**** GIVEN INFORMATION ****

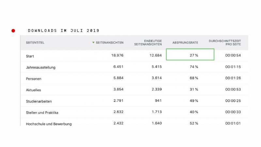Sort by Eindeutige Seitenansichten column header

[148, 42]
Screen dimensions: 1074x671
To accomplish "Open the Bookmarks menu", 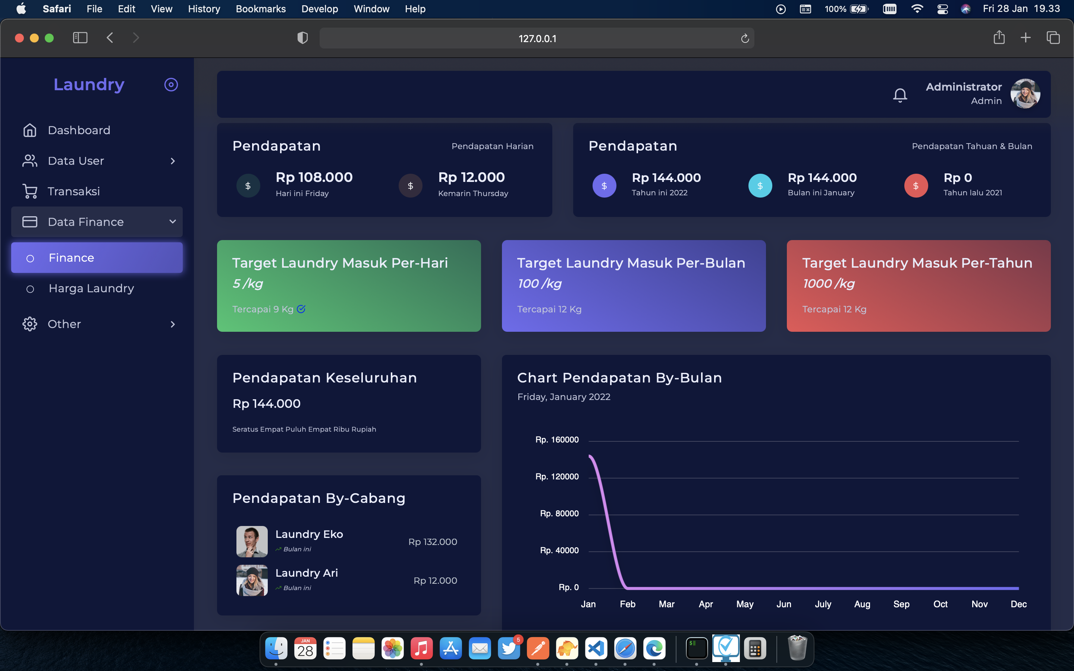I will click(x=261, y=9).
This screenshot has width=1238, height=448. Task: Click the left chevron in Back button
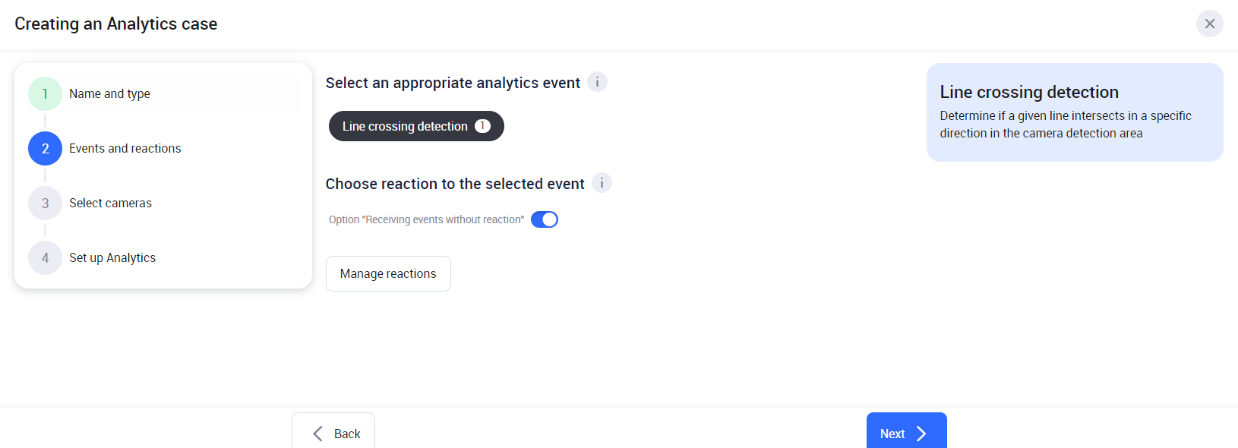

****

Pull out each line above that contains the word "Back".

THE ANSWER:
This screenshot has width=1238, height=448. Task: Click the left chevron in Back button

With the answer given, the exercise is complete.